Victoria Gillick of Wisbech has sent me a copy of a letter she has submitted to the Wisbech Standard for publication following my two blog posts about migrants in Wisbech, which can be viewed here, and here.

I really enjoyed her accompanying letter which said: “I’m really grateful to you for what you have done for the town … bless your sweet cotton socks.” She also kindly sent me a link to check out Home Office crime statistics.

She questions the true figure of Wisbech’s migrant population and seeks more answers on this issue. This is what she wrote:

Political blogger Ellee Seymour is almost right, but not quite. Commenting on the recent Daily Mail article about Wisbech, she says that ‘a third of Wisbech’s 20,000 population is now said to be Eastern European’.  Statistics are funny things, and Ms Seymour’s mistake, although a common enough one, is too important to be overlooked.

Until a decade ago the population of Wisbech was indeed 20,000. But if, as seems evident today, one in three of the town’s inhabitants are now from Eastern Europe, it means that these incomers have in fact increased the population by 50 per cent to a current total of around 30,000. By anybody’s reckoning this is a huge population explosion, and goes some way to explain why local people have a distressing sense that they are being slowly but surely elbowed out of the picture by this rapid and continuous influx of foreign speaking settlers.

When their numbers are relatively few, immigrants will usually make an effort to integrate socially with the host community. But the new immigrants to the Fens are legion, and therefore feel little need, or desire, to integrate at all. They are employed en bloc in the fields and factories and they lodge together in shared rooms or house, each different East European nationality sticking closely with it own.
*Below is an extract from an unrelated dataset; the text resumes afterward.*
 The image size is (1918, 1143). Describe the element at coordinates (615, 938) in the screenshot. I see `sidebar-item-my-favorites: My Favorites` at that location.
They have established their own shops, selling their own kind of food, in their own language. Some even run their own exclusive pubs in the town.
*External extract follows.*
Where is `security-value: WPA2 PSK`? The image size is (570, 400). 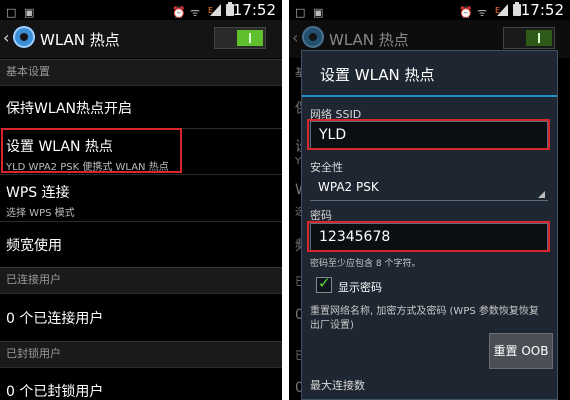
security-value: WPA2 PSK is located at coordinates (348, 187).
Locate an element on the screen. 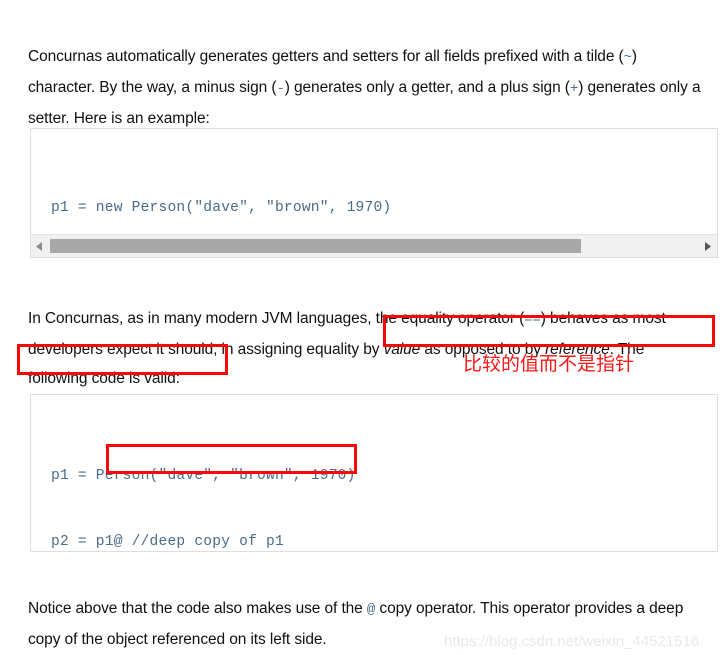 This screenshot has width=725, height=655. scrollbar-thumb is located at coordinates (316, 246).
Others have been further dis-integrated from the local populace by being granted their own separate church services, again in their own language. We have also seen how an increasing number of them have felt sufficiently well established to start having children, or have brought other dependent family members, even grandparents, over here to live with them. So the population keeps on growing, and with no apparent upper limit in sight. Everything is guesswork, nothing is known for certain.

Will Fenland councillors please wake up and start giving their electorate some simple facts, however uncomfortable. For example, have medical and NHS dental services in Wisbech been substantially increased in recent years to cope with the situation? How many foreign nationals are living in subsidised council accommodation in the Fens? How many migrants’ children are now attending local primary and secondary schools? How many local immigrants are currently unemployed and receiving benefits or pensions? And what is the jobless total among young Wisbechians? In the last three years, what proportion of local crime has been committed by foreign nationals?  And finally, why is Fenland Licensing Panel continuing, against all police advice and public protest, to grant drinks licenses to yet more and more outlets in Wisbech when the town is already awash with hard liquor and its damaging consequences?

*Victoria is quite right when she says that the population figure for Wisbech which I quoted is a decade old; they are the figures used on the Wisbech Wikipedia page and were quoted by the Daily Mail in their report too.  We should have updated figures when the latest population data from the 2011 census is published this summer.  And this will only be accurate if it was completed by our new migrant population too. It might still be a guessing game.